【名古屋】久米社長が会見で謝罪。自らの進退と1年でのJ1復帰へのプランを語る

2016年11月04日 本田健介(サッカーダイジェスト)

「1年でJ1に戻るには今いる選手に残ってもらう必要がある」。

試合後にサポーターへ挨拶をした久米社長。その際にブーイングを浴びた。写真:滝川敏之(サッカーダイジェスト写真部)

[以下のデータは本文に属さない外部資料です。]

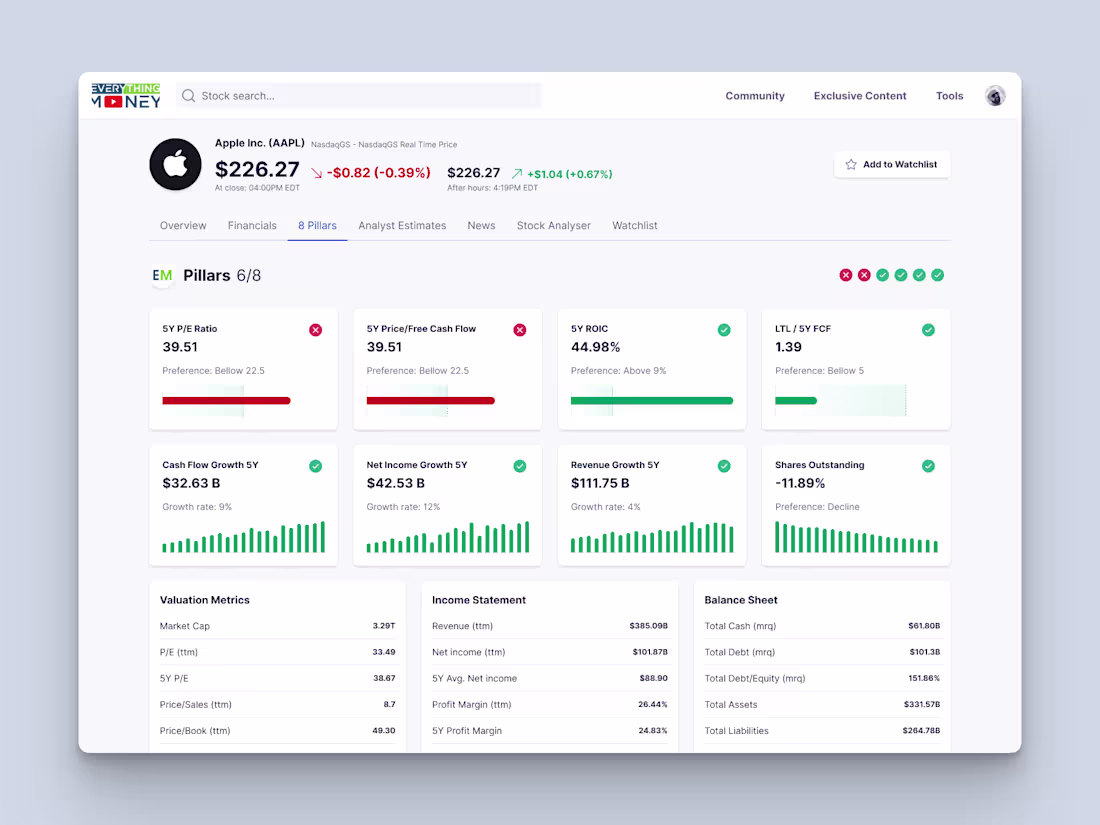Image resolution: width=1100 pixels, height=825 pixels.
Task: Click the green check on LTL / 5Y FCF card
Action: coord(928,329)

[J1第2ステージ17節] 名古屋 1-3 湘南/11月3日/パロ瑞穂
 
 J2降格が決まり、サポーターへの挨拶に久米社長が現われると、スタジアムはブーイングに包まれた。
 
 その後、会見に臨んだ久米社長は降格という事態を招いたことをまず謝罪した。
 
「Jリーグが発足して以来ずっとJ1でやってきた名古屋グランパスをJ2に降格させてしまい、このような歴史を作ってしまい、深くお詫び申し上げます。本当にすみませんでした」
 
 そう頭を下げ、次のように続けた。
 
「名古屋を落としてしまったのは私の責任だと思っています。フロント力がないチームがJ2に落ちていくのは、私もサッカー界で生きてきたなかで分かっていました。私は名古屋に来て選手を鼓舞する時は、ひとつの赤い球にならないといけないと言い続けてきました。そういう意味では今年のフロント力に関しては私が束ねる力がなかったと思っています。
 
 人生は一代で終わりますが、名は末代まで残ります。名古屋グランパスを落とした社長は久米だと、末代まで刻まれます。オリジナル10で鹿島とマリノスと名古屋だけがJ2に降格していなかったなかで名古屋を落としてしまったのは末代までの恥だと思います」
 
 さらに自身の進退に関しては「これは時間をいただきまして皆さんに話をしたいです。任命責任もありますし、サポーターの前ではJ1に残れなかったらということは言っています。ただ、J2に落として逃げていくのはどうかなという気持ちも自分自身のなかにあります」と説明する。
 
 また、来季に向けては戦力維持が最も大事だと話す。
 
「J2は簡単に勝てるような甘いものではありません。1年で戻り、すぐに優勝争いをするようなチームにするためには、今いる選手に残ってもらう必要があります。(他からの)オファーを蹴散らすような熱い信念がないと、あっという間に良い選手は移籍をしてしまいます。選手たちの気持ちを考えると、お金が高い方に流されていくものだと思います。しっかりそこはお金を使ってでも残していくべき選手は残したいです。
 
 監督の問題も含めて、どういう補強をするのか、社長がどうなるのか、選手たちはいろんなことを考えながら選んでいくと思います。そこは早急に結論を出したいです」
 
 サポーターへ挨拶をしながらスタジアムを一周した際、久米社長の耳には田口、永井、闘莉王ら主力に残留を請う悲痛な叫びが聞こえたという。名古屋は来季、初のJ2を戦うが、最良の準備をする時間は限られている。クラブとしてどう舵を切るのか。未来を左右する重要な数か月を迎えることになりそうだ。